▶ [What is being asked] Look through the lines below and extract any with the word "computer".

▶ [Given entries]
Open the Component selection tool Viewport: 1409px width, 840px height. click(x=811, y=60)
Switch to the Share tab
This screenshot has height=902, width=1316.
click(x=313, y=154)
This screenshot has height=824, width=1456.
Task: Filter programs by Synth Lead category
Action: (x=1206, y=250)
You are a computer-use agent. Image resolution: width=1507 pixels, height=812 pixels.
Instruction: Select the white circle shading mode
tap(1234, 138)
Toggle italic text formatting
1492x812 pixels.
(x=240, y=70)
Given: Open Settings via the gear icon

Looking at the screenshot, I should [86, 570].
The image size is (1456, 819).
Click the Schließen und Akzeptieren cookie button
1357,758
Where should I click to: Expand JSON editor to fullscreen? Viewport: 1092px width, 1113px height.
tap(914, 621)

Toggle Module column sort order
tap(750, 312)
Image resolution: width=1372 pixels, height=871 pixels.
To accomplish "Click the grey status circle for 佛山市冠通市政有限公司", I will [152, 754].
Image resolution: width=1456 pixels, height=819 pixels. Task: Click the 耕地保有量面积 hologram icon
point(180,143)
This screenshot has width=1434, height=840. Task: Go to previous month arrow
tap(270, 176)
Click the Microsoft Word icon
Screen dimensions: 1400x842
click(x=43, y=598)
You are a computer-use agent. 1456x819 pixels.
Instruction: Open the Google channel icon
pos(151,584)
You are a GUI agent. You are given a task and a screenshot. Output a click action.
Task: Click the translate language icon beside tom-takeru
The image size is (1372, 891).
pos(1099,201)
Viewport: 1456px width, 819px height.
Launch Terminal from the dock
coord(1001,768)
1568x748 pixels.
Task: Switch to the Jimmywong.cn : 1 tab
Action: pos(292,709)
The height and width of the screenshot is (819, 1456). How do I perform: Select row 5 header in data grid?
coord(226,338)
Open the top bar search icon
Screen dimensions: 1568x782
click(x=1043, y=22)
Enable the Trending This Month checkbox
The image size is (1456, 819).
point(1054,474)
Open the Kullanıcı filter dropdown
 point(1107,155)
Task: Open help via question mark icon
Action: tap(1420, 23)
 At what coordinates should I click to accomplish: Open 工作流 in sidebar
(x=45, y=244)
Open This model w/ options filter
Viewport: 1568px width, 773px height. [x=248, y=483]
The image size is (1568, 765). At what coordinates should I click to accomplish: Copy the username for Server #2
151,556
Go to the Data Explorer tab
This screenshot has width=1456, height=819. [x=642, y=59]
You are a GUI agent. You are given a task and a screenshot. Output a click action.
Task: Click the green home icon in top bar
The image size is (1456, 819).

▶ [Written response]
You are a computer-use agent. Image resolution: width=1507 pixels, height=812 pixels.
You are a computer-use agent. 1456x819 pixels.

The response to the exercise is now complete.